1. Lesung vom 2. Sonntag im Jahreskreis, Lesejahr C:
Jes 62,1-5
Lesung aus dem Buch Jesaja:
Um Zions willen kann ich nicht schweigen,
um Jerusalems willen nicht still sein,
bis das Recht in ihm aufstrahlt wie ein helles Licht
und sein Heil aufleuchtet wie eine brennende Fackel.
Dann sehen die Völker deine Gerechtigkeit
und alle Könige deine strahlende Pracht.
Man ruft dich mit einem neuen Namen,
den der Mund des Herrn für dich bestimmt.
Du wirst zu einer prächtigen Krone in der Hand des Herrn,
zu einem königlichen Diadem in der Rechten deines Gottes.
Nicht länger nennt man dich «Die Verlassene»
und dein Land nicht mehr «Das Ödland»,
sondern man nennt dich «Meine Wonne»
und dein Land «Die Vermählte».
Denn der Herr hat an dir seine Freude,
und dein Land wird mit ihm vermählt.
Wie der junge Mann sich mit der Jungfrau vermählt,
so vermählt sich mit dir dein Erbauer.
Wie der Bräutigam sich freut über die Braut,
so freut sich dein Gott über dich.
Die vorliegende Perikope entstammt dem sog. Tritojesaja, jenem dritten angehängten Teil des Jesaja-Buches, dessen Autorenschaft in eine nachexilische Zeit gehört. In dieser Zeit, die als Rettung und Neuanfang wahrgenommen wurde, zielt die Verkündigung der Propheten auf einen Gott, der sich seines Volkes doch noch erbarmt - trotz aller Not und allen Leides. Die Verbindung zwischen Gott und den Menschen wird gesehen wie ein Ehebund, der charakterisiert ist durch Rechte und Pflichten.
Der heutige Abschnitt des Jesaja stammt aus dem sogenannten Tritojesaja. Der Text entstand in der Zeit nach der babylonischen Gefangenschaft. Das Volk musste sich und seinen Rhythmus als Volk Gottes finden. Im Bild der Hochzeit zwischen zwei jungen Menschen wird ausgesagt, wie Gott fühlt. Gott empfindet Freude über das Volk, das ihn sucht. Die Botschaft des Textes ist eine doppelte: Vergiss Gott in deinen Aufgaben nicht, aber das wird auch deine Zukunft sein. Im Alltag mit Gott liegt deine Zukunft.

## Datenabschnitt
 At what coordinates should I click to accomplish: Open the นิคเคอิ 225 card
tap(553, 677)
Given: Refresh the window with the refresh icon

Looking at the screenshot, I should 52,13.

## Aufgaben
1. Welchen neuen Namen soll das Land laut der Jesaja-Lesung statt «Das Ödland» tragen?
2. Führe den Textauszug zur Jesaja-Lesung nach seinem letzten Satz weiter.
Die Daten spielen hierfür keine Rolle.

## Erwartete Antworten
1. Das Land soll «Die Vermählte» heißen.

2.
Recht und Gerechtigkeit prägen diesen Abschnitt aus "Tritojesaja", dem dritten Teil des Jesajabuches. Der Prophet spricht mit jener Leidenschaft, die den Propheten des Herrn zueigen ist. Angelpunkt, um den es sich in der Lesungsperikope dreht, ist die Gottesstadt, Jerusalem mit dem Berg des Herrn, dem Zion. An ihr wird die Gerechtigkeit Gottes der Welt offenbar. Der Begriff der Gerechtigkeit ist im Ersten Testament vielschichtig. Gerecht ist einerseits der, der so handelt, dass das Wohl einer Gemeinschaft gesichert ist. Die göttliche Gerechtigkeit ist im Alten Orient oft mit dem Tun des Menschen verbunden. Der Mensch, der gerecht lebt, darf sich der Gerechtigkeit und der Nähe Gottes sicher sein. Letztlich aber geht die Gerechtigkeit von Gott aus. Von ihm kommt die Fähigkeit, sich der Gemeinschaft gegenüber treu und loyal zu verhalten. Gottes Gerechtigkeit ist Quelle von Recht und Ordnung und damit von erfülltem Leben in Israel. Diese Sicht von Gerechtigkeit wird auch in unserem Abschnitt deutlich gemacht. Als Grund dafür, dass in Jerusalem das Licht der Gerechtigkeit erstrahlt, wird genannt: Gott ist mit dieser Stadt. Jerusalem wird Ort der Gegenwart Gottes. Das Verhältnis zwischen dem Herrn und seiner Stadt wird in wunderbaren Worten mit der Beziehung zwischen Bräutigam und Braut verglichen.